* Extract to read:
The wellbore may also include equipment to control fluid flow into the wellbore, control fluid flow out of the wellbore, or any combination thereof. For example, each wellbore may include a wellhead, a BOP, chokes, valves, or other control devices. These control devices may be located on the surface, under the surface (e.g., downhole in the wellbore), or any combination thereof. In some embodiments, the same control devices may be used to control fluid flow into and out of the wellbore. In some embodiments, different control devices may be used to control fluid flow into and out of the wellbore. In some embodiments, the rate of flow of fluids through the wellbore may depend on the fluid handling capacities of the surface facility that is in fluidic communication with the wellbore. The control devices may also be utilized to control the pressure profile of the wellbore.

The equipment to be used in controlling fluid flow into and out of the wellbore may be dependent on the wellbore, the formation, the surface facility, etc. However, for simplicity, the term “control apparatus” is meant to represent any wellhead(s), BOP(s), choke(s), valve(s), fluid(s), and other equipment and techniques related to controlling fluid flow into and out of the wellbore.

The wellbore may be drilled into the formation using practically any drilling technique and equipment known in the art, such as geosteering, directional drilling, etc. Drilling the wellbore may include using a tool, such as a drilling tool that includes a drill bit and a drill string. Drilling fluid, such as drilling mud, may be used while drilling in order to cool the drill tool and remove cuttings. Other tools may also be used while drilling or after drilling, such as measurement-while-drilling (MWD) tools, seismic-while-drilling (SWD) tools, wireline tools, logging-while-drilling (LWD) tools, or other downhole tools. After drilling to a predetermined depth, the drill string and the drill bit are removed, and then the casing, the tubing, etc. may be installed according to the design of the wellbore.

The equipment to be used in drilling the wellbore may be dependent on the design of the wellbore, the formation, the hydrocarbons, etc. However, for simplicity, the term “drilling apparatus” is meant to represent any drill bit(s), drill string(s), drilling fluid(s), and other equipment and techniques related to drilling the wellbore.

The term “wellbore” may be used synonymously with the terms “borehole,” “well,” or “well bore.” The term “wellbore” is not limited to any description or configuration described herein.

* Record set:

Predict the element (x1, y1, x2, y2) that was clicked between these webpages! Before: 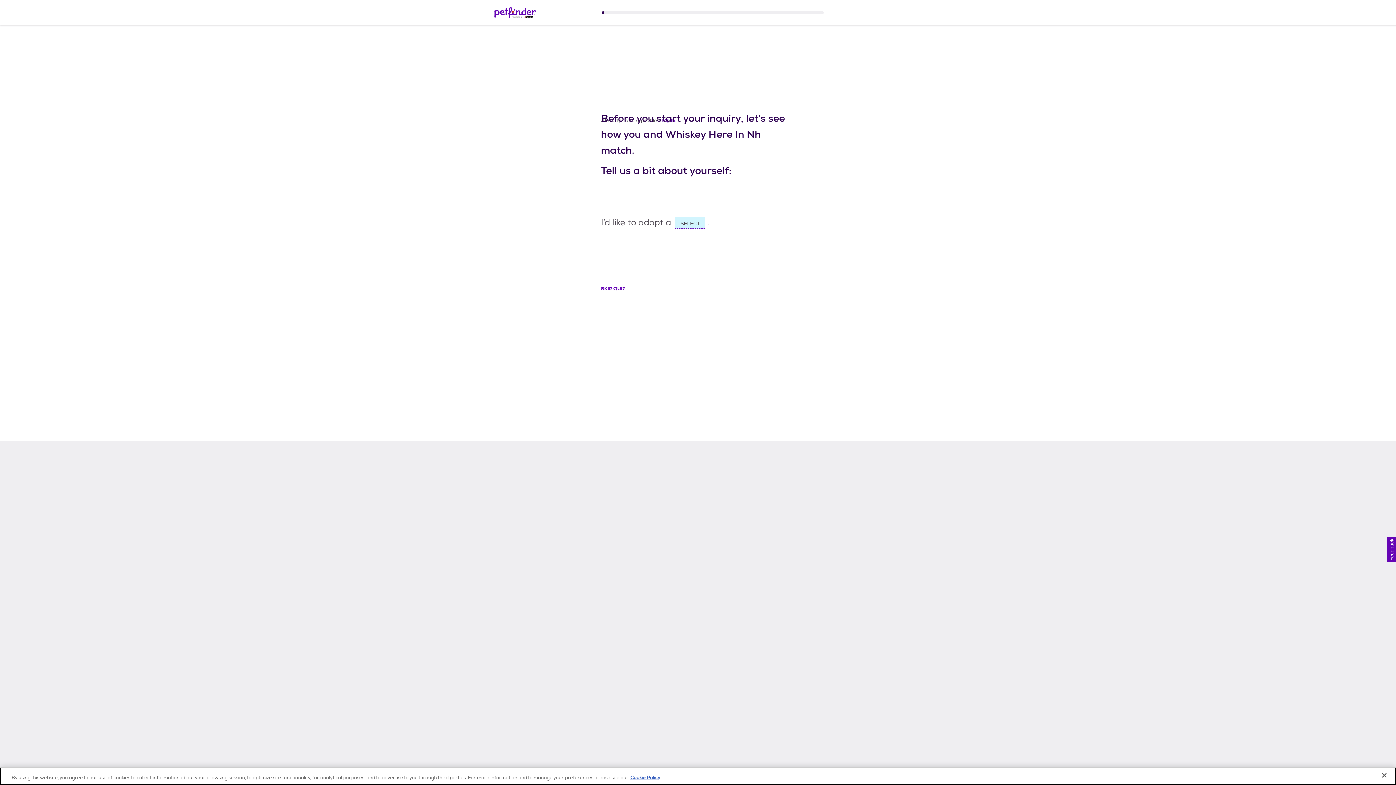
---
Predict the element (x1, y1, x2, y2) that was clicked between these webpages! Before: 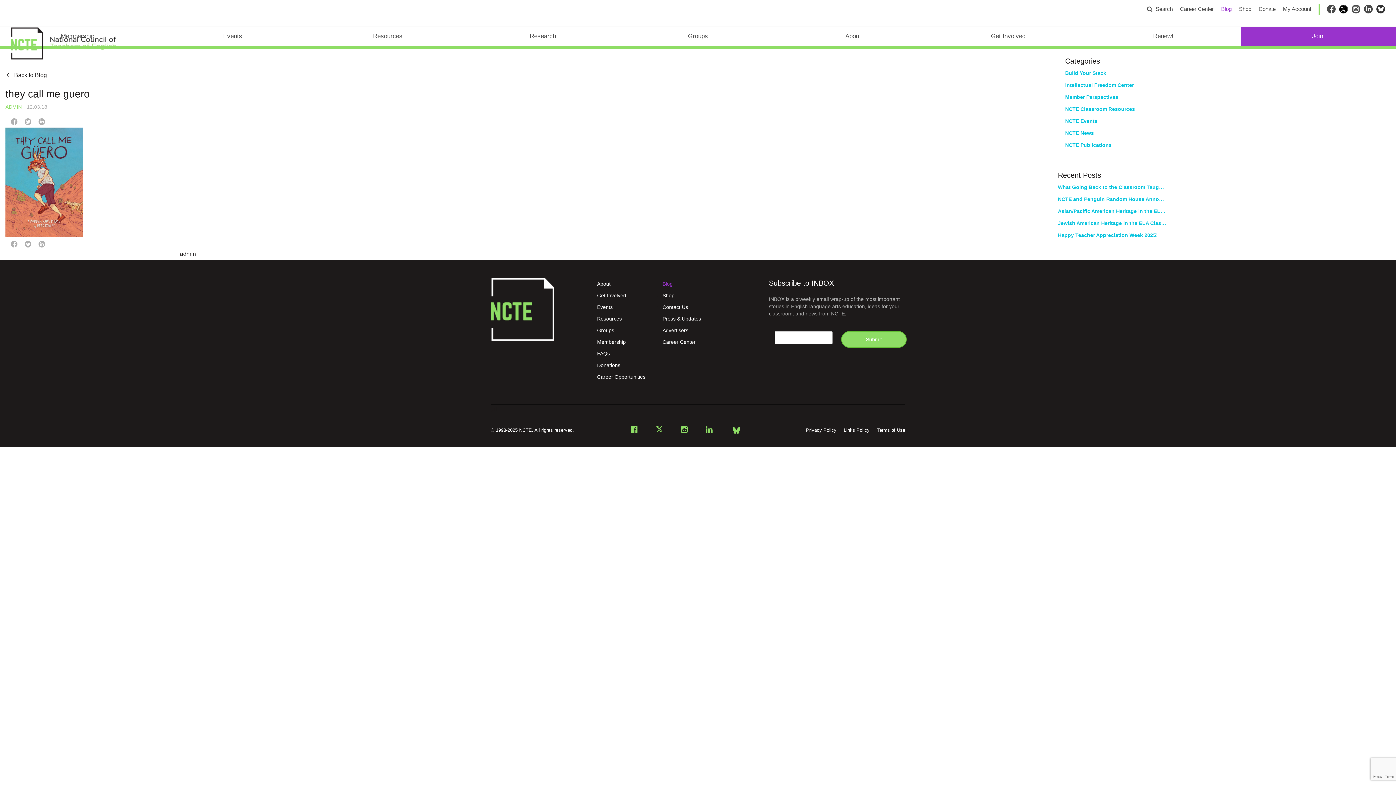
...
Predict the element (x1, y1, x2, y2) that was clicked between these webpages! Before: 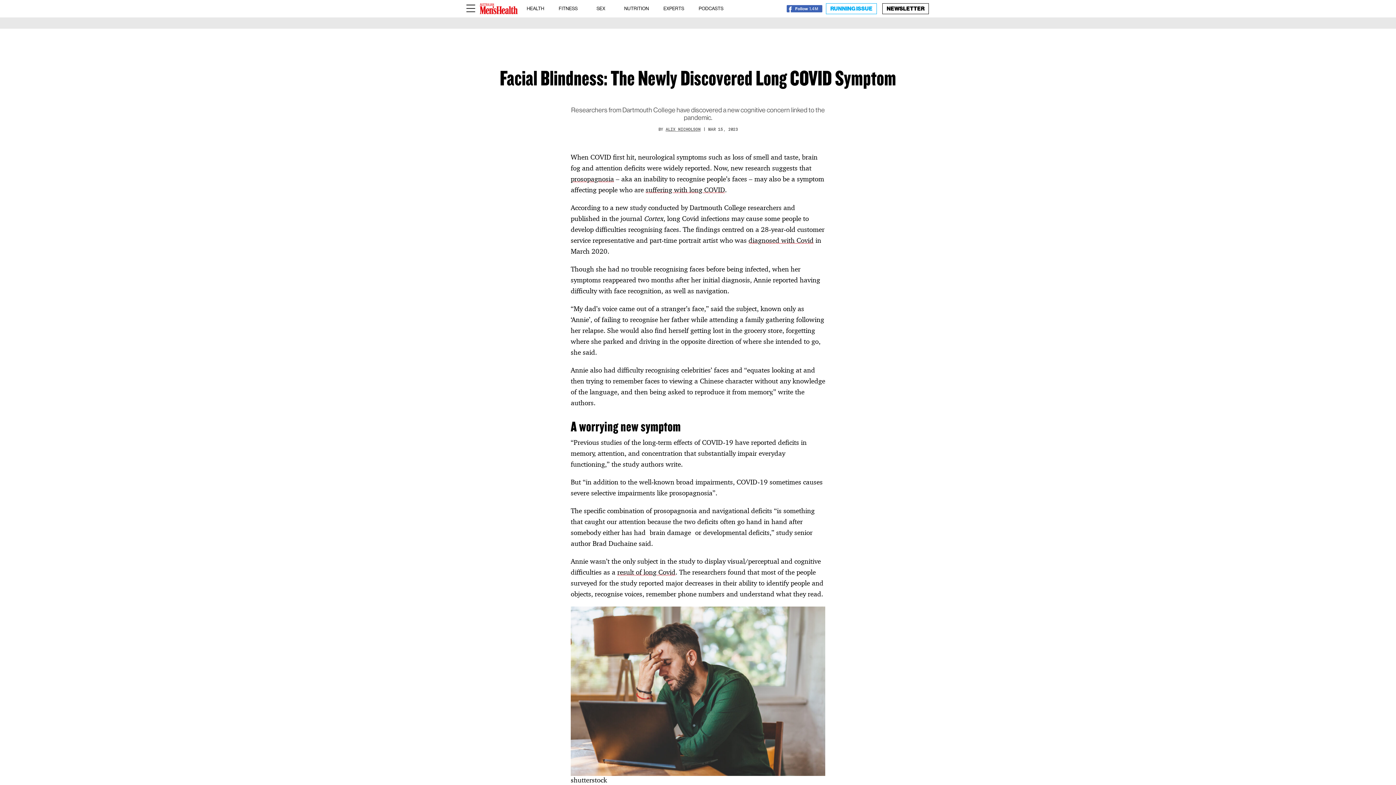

* The request:
From the passage on wellbore drilling and control equipment, list every specific type of tool it names as usable while drilling or after drilling.

* Result:
- Measurement-while-drilling (MWD) tools
- Seismic-while-drilling (SWD) tools
- Wireline tools
- Logging-while-drilling (LWD) tools